What you need to do
Once you reach the line containing "At what coordinates" in the entries below, write out that line and each one after it down to the line containing "the Code ->", exactly and with nothing added.

Record set
__________________________________________________
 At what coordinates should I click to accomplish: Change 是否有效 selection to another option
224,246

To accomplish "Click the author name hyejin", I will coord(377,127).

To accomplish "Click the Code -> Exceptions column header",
__________________________________________________
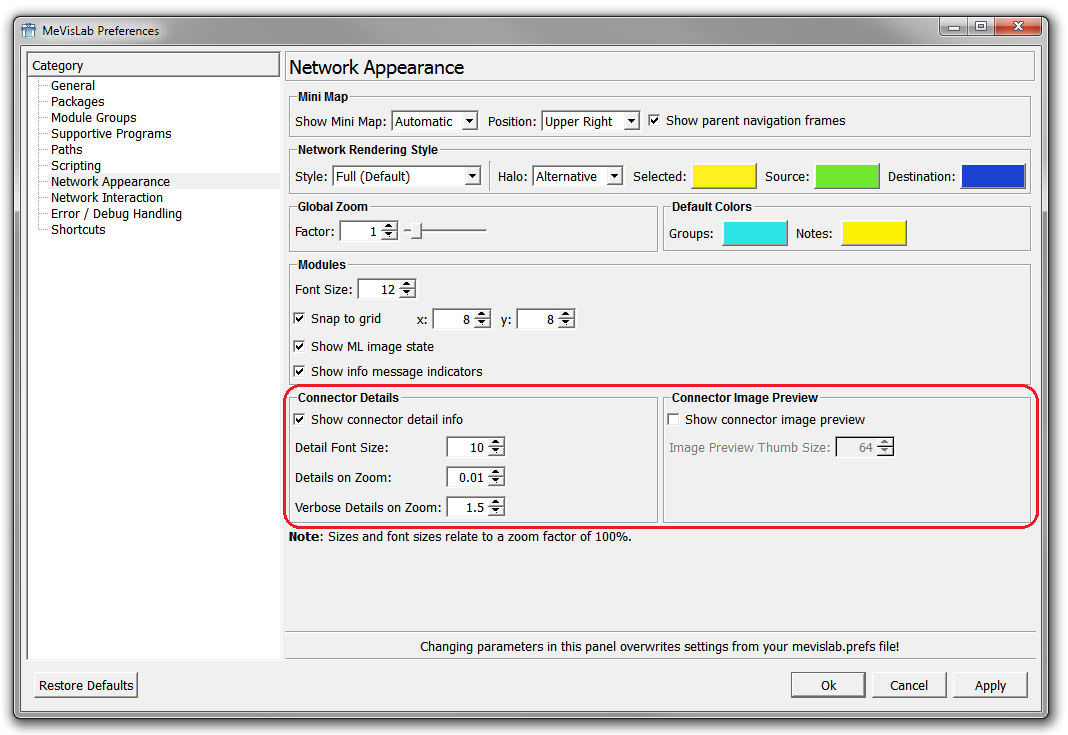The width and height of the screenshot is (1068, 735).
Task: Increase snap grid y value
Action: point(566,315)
__________________________________________________
Result of this task
 At what coordinates should I click to accomplish: Change 是否有效 selection to another option
224,246

To accomplish "Click the author name hyejin", I will coord(377,127).

To accomplish "Click the Code -> Exceptions column header",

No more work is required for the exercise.